The optical fiber that meets these basic types of requirements must meet the minimum performance level requirements. In a broad sense, the optical fiber must meet the performance requirements for bandwidth and attenuation. These application standards also define minimum performance standards for their transmitter and receiver, and provide robust specification requirements for combinations that meet the worst-case standards.
In consideration of these issues, users, consultants and installers should ask suppliers about the critical feature guarantees and support certificates for such optical fibers. Verification of these support may include multiple different "Proofs ". For multimode optical fibers, there is a "proof" of "Full bandwidth" or "high-limit mode loading (rml) bandwidth ". Another "proof" is that "they have tested multiple products ". All of these proofs are flawed.
Multi-mode optical fiber is a multi-path transmission medium. The bandwidth depends on the path (or mode) in which the signal is transmitted. The initial path is determined by the sender's activation conditions. Full bandwidth has a low load capacity for laser transmitters (typically used in applications over 155 Mb/s) because the activation conditions for these transmitters vary greatly, generally, there is no overflow condition. Rml bandwidth also suffers from the same problem. The conclusions drawn from the study of rml experiments are only applicable to 62.5 μm optical fibers and are valid only when used together with transmitters meeting specific activation conditions.
No application uses these enable conditions, and studies show that transmitters that do not meet the enable conditions are prevalent. Finally, the conclusions drawn from tests on a small number of optical fibers cannot prove that the manufacturer knows how to choose excellent performance.

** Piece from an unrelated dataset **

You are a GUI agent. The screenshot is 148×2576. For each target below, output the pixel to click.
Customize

Of course, some manufacturers also associate extended distance support with multimode optical fiber 1300 nm transceiver, such as 1000base-lx. As no 1300 nm source conditions are specified in any standard, multiple methods for producing such transmitters may form the activation of various multimode optical fibers.
Therefore, these claims must indicate various possibilities for spontaneous activation, or must rely on external conditions-for example, adjusting the strictly controlled enable mode of jumpers through expensive enable modes. In contrast to the 850 nm laser optimized multimode optical fiber, the Multimode Optical Fiber adopts the DMD control transmission feature and complies with the spontaneous activation conditions defined by the 850nm application.

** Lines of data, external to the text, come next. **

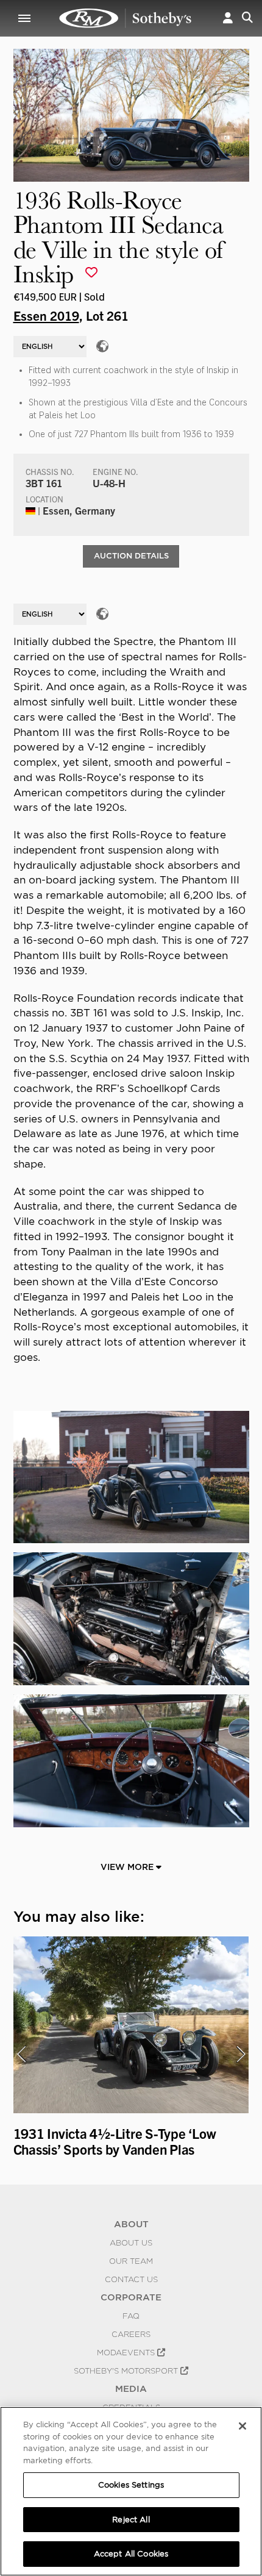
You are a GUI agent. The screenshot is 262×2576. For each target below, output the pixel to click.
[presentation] (21, 2054)
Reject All (130, 2519)
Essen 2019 (46, 315)
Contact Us (131, 2279)
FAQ (131, 2316)
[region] (131, 2491)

However, the long-distance solution of multimode optical fiber in the 1300 nm window introduces another problem. Why do users need to install a new 1300 nm enhanced Multimode Optical Fiber to support 1000base-lx, while the 1000base-lx transceiver was originally produced for a single-mode optical fiber.
The reason why people use a Multimode solution to replace a single-mode is that the cost of the multimode solution is low, rather than the cost of optical fiber. In fact, the cost of a 850 nm multimode electronic instrument is much lower. This is why we need to use an optimized Multimode Optical Fiber for transmission at the 850 nm window.